SOURCE RECORDS >>
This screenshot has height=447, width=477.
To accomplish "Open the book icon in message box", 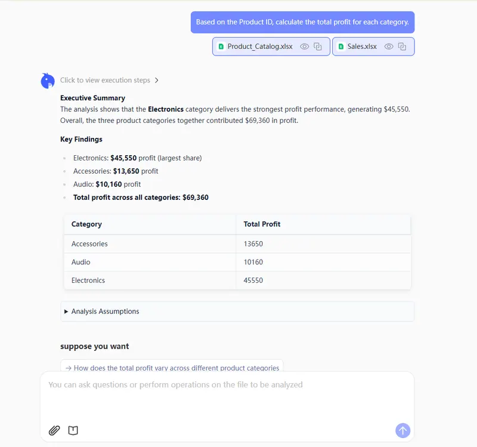I will coord(73,430).
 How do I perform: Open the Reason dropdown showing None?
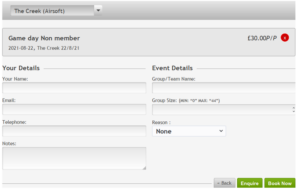click(x=189, y=131)
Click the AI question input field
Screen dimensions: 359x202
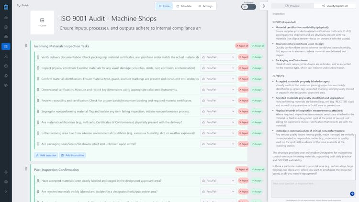(x=311, y=183)
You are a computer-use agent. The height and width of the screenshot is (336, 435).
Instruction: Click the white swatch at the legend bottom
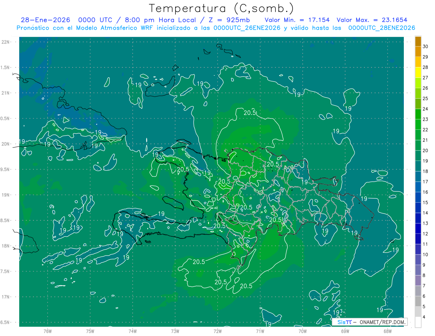418,322
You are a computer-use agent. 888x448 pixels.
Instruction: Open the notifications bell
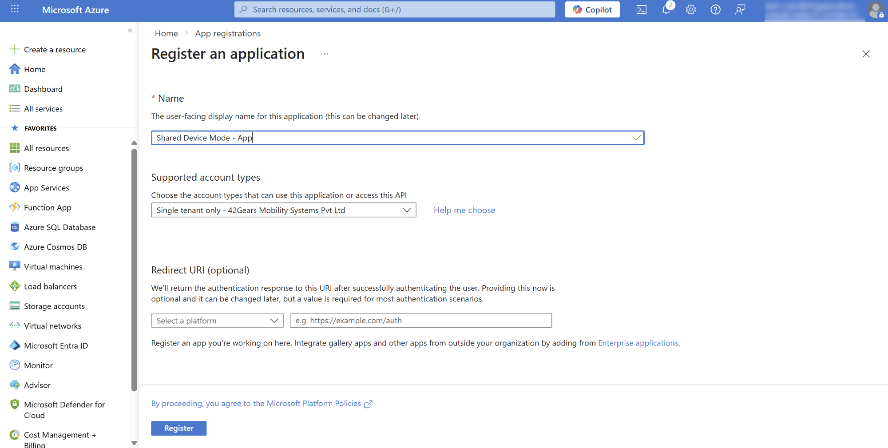666,10
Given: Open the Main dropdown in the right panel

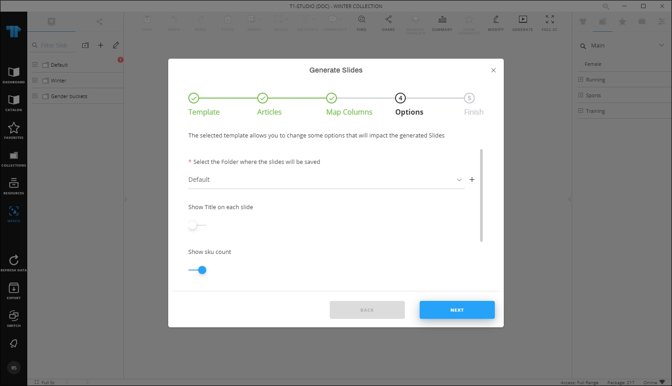Looking at the screenshot, I should [661, 45].
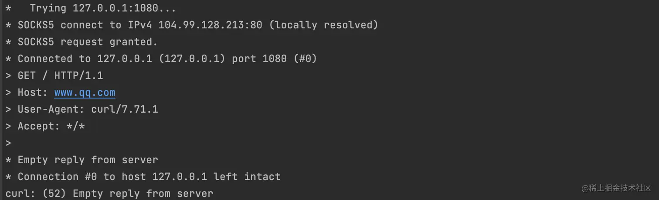Click the "Trying 127.0.0.1:1080..." output line
Screen dimensions: 659x200
pyautogui.click(x=102, y=8)
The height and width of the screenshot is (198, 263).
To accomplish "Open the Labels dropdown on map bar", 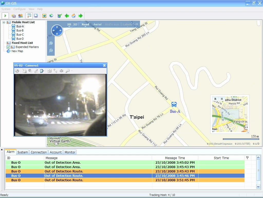I will point(128,24).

GOAL OF THE EXERCISE >>
If a line of the data above contains "agent", copy it out.

ANSWER BOX >>
You are a computer-use agent. The height and width of the screenshot is (336, 435).
You are a computer-use agent. 888x448 pixels.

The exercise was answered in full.